Friday, April 13, 2018

I Bought Some Blue Notes...

Another GIJF has been and gone and, as always, there were some wonderful moments and, as is the case at any festival of this magnitude, some not so wonderful moments. I won't go into the latter, suffice to say the good far outweighed the bad.
And, quite often, for those of impoverished means, the free concerts on the concourse often compared favorably with some of the top dollar ones. For many, I know that the concourse set by the House of the Black Gardenia was the highlight of the weekend and deservedly so.
I too found much delight on the concourse even away from the stage. No, I'm not referring to the engaging sales patter of the hucksters on the Jazz Co-op and Jazz North East stands or even the Cajun and Creole Pizza stall. I mean the CD stand.
Suddenly, I was a kid in the candy store again!
All those Blue Note CDs at 3 for a tenner!

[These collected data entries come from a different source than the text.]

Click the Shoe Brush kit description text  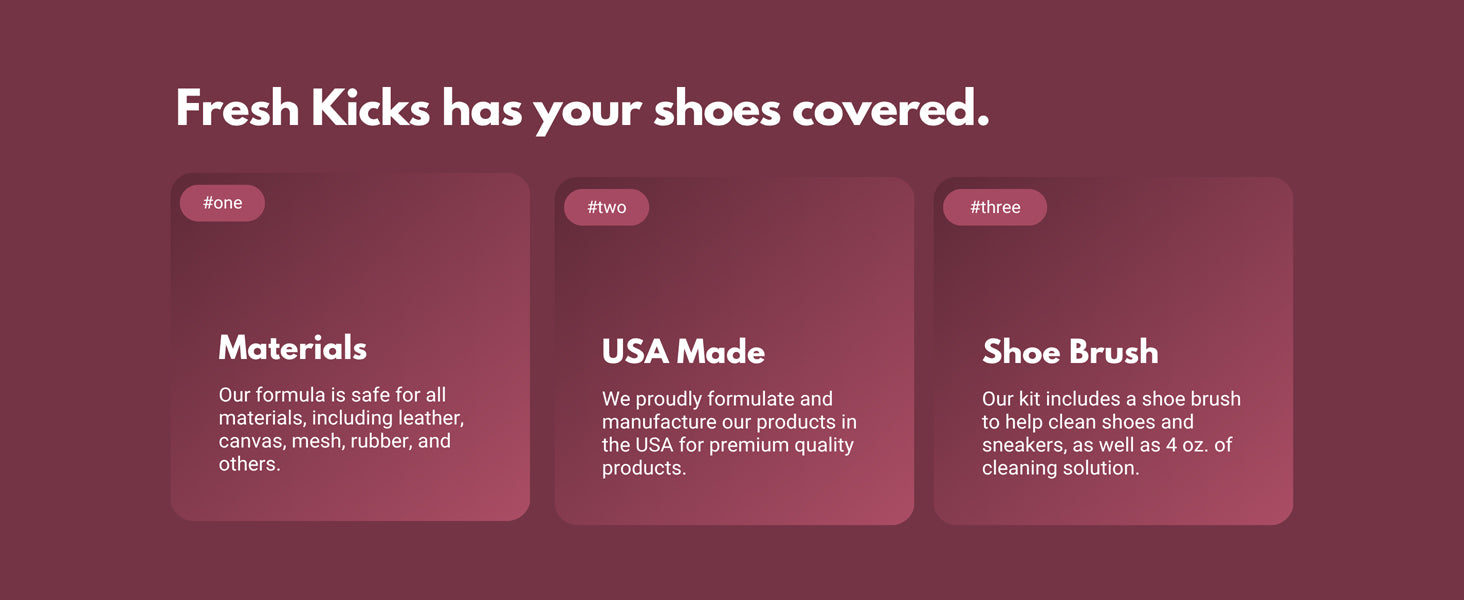(x=1111, y=433)
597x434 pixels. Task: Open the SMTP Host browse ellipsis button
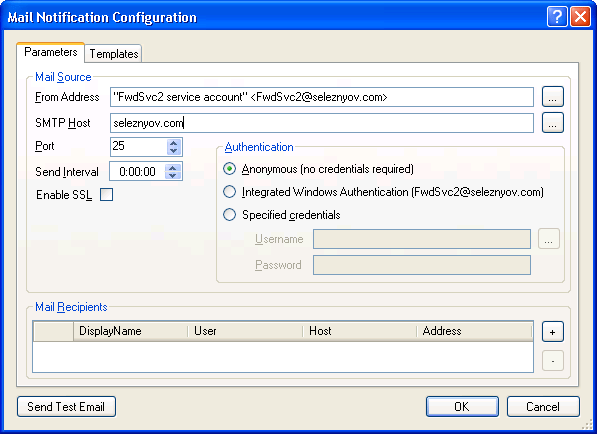(552, 123)
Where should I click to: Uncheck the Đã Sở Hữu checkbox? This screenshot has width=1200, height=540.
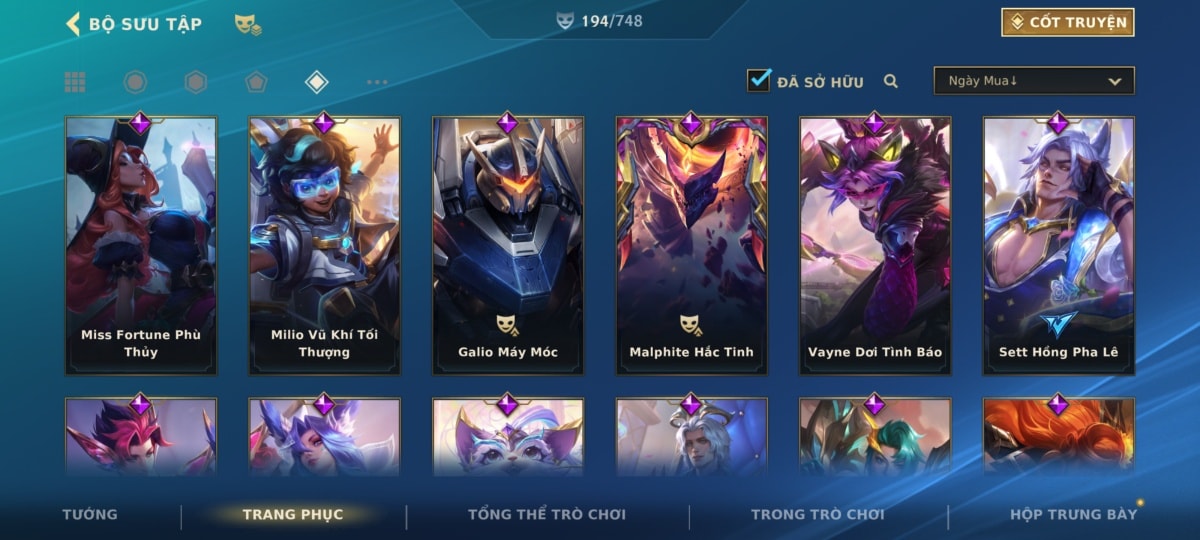point(759,80)
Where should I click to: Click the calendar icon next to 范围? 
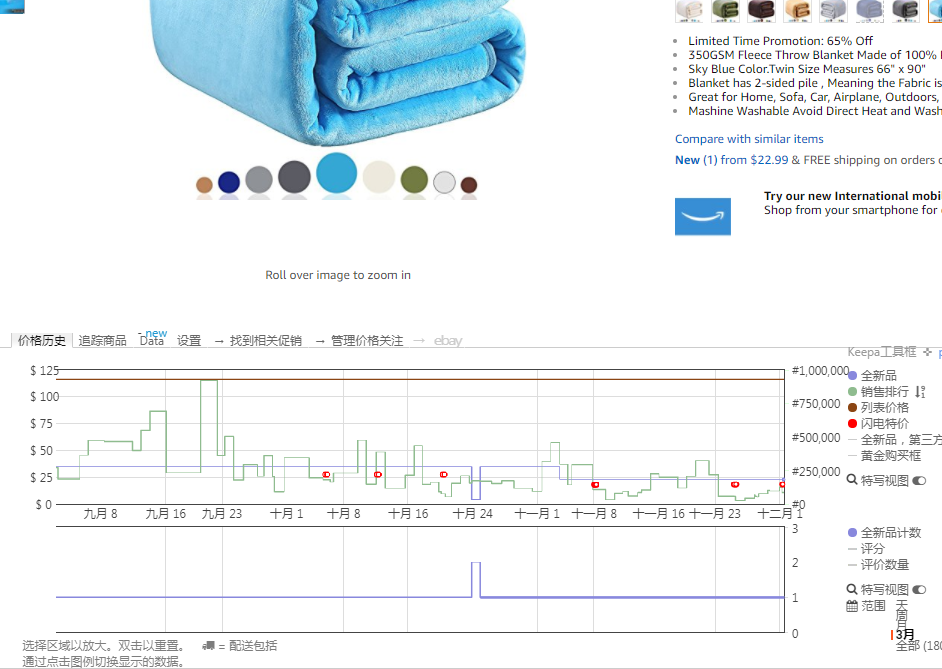pyautogui.click(x=852, y=606)
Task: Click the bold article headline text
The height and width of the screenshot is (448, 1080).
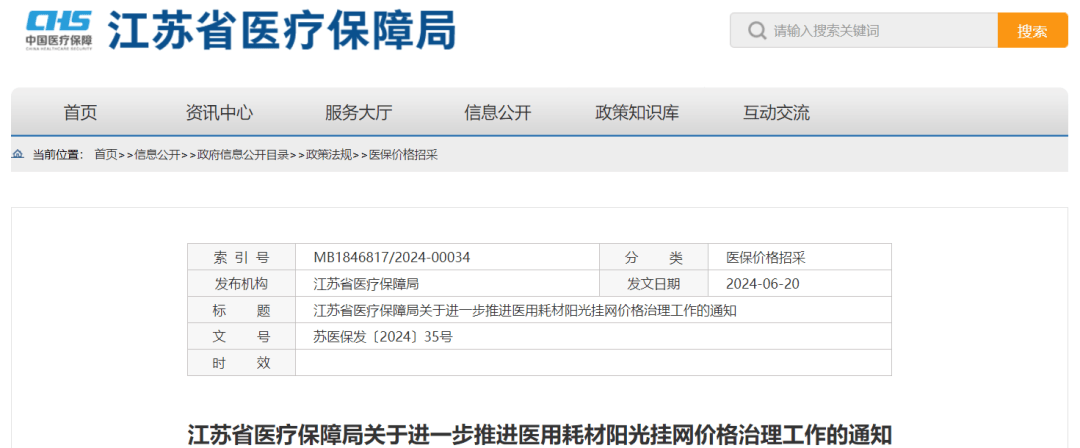Action: click(539, 435)
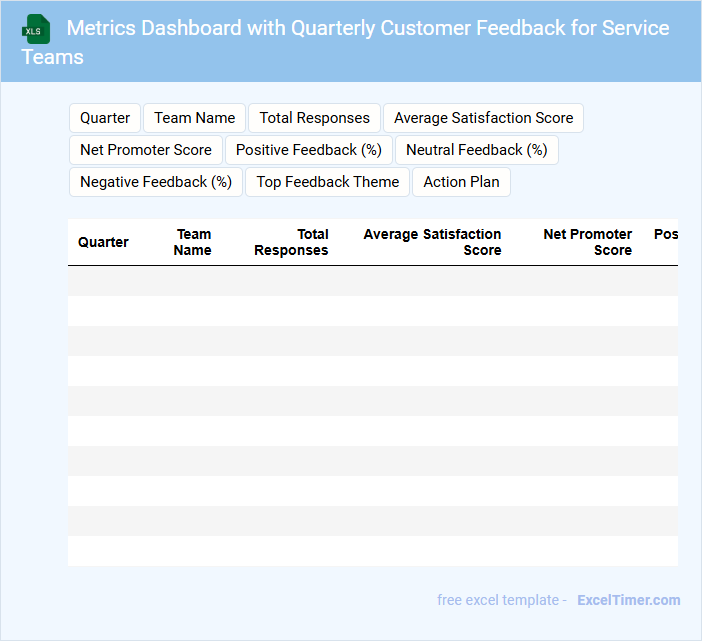
Task: Click the Team Name column header
Action: point(192,242)
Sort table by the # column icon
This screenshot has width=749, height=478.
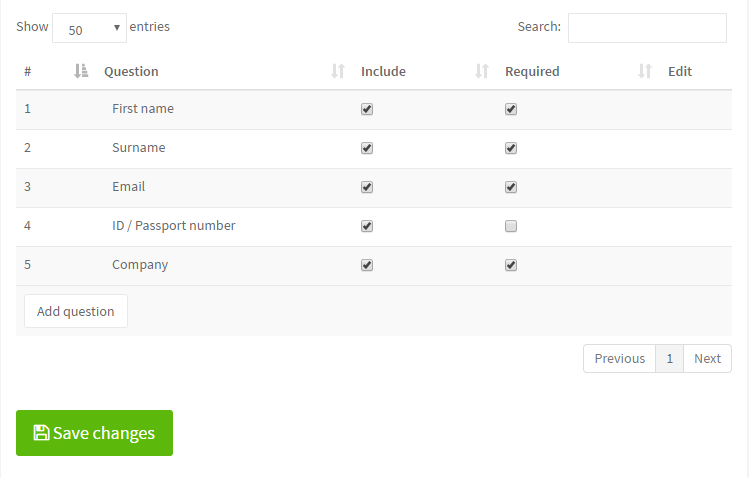click(x=81, y=71)
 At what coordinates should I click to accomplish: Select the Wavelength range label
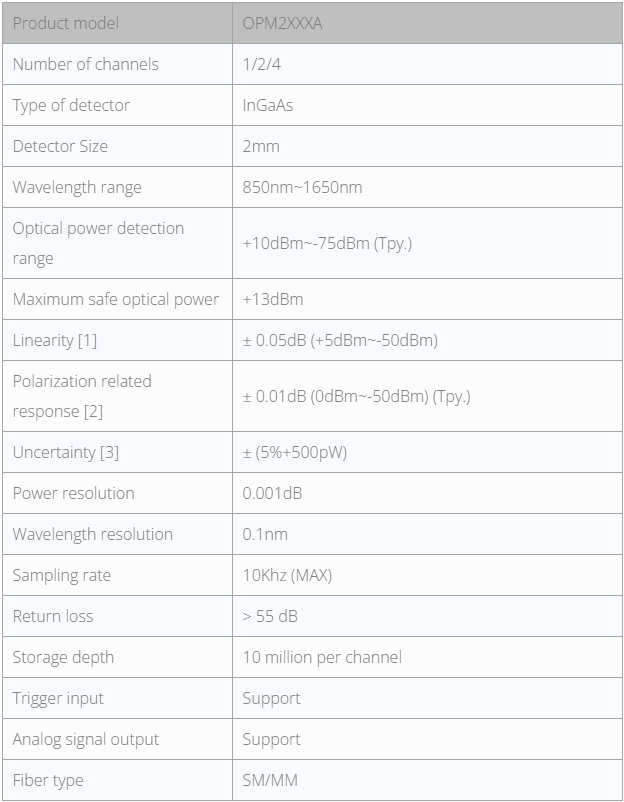77,187
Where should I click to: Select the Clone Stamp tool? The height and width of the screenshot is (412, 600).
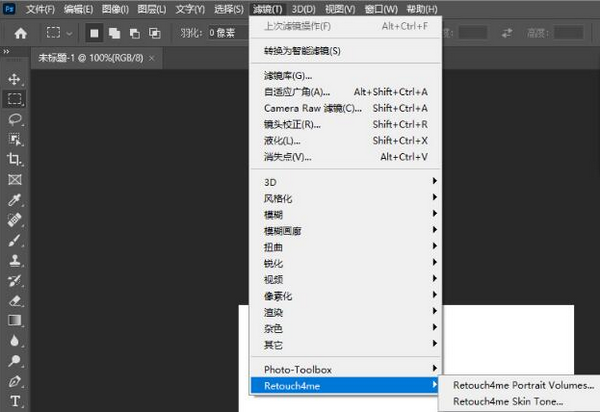[x=15, y=260]
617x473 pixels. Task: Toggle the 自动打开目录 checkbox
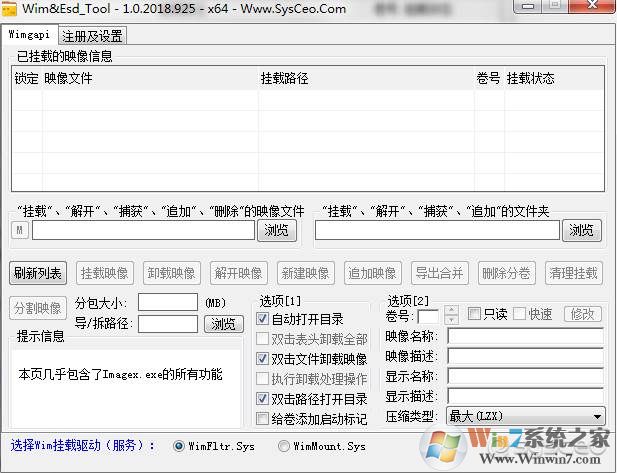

I indulged liberally, without tummy ache and most certainly without earache! Grant Green, Kenny Burrell (Midnight Blue!), Joe Henderson, Hank Mobley, Stanley Turrentine (and what an underrated trumpet player his brother Tommy was), Horace Silver, Lou Donaldson, Sonny Clark, Kenny Dorham and so on. This was truly a golden era and how I wished there'd been a band playing in this vein at the festival. Good as Tony Allen's Art Blakey Tribute was it didn't quite match the original Jazz Messengers on Blue Note. Maybe that wasn't their intention.
In previous years we've had The Cookers mining that seam and maybe next year Serious will produce something. On the home front, a Brandon Allen/Quentin Collin band could fill the bill or Leo Richardson, Paul Moran and Paul Booth could also recreate the goings on at Englewood Cliffs, New Jersey and New York's West 63rd Street.. Come to think of it, even as I type, there's a band playing in Bishop Auckland Town Hall that might just be the answer...*
Lance.
PS: Not a Blue Note, nor American, but I've also been listening to a rather good CD recorded live at Wavendon in 1981 by the Daryl Runswick Quartet with Daryl on bass, Ray Warleigh, alto, Mike Pyne, piano and Spike Wells drums.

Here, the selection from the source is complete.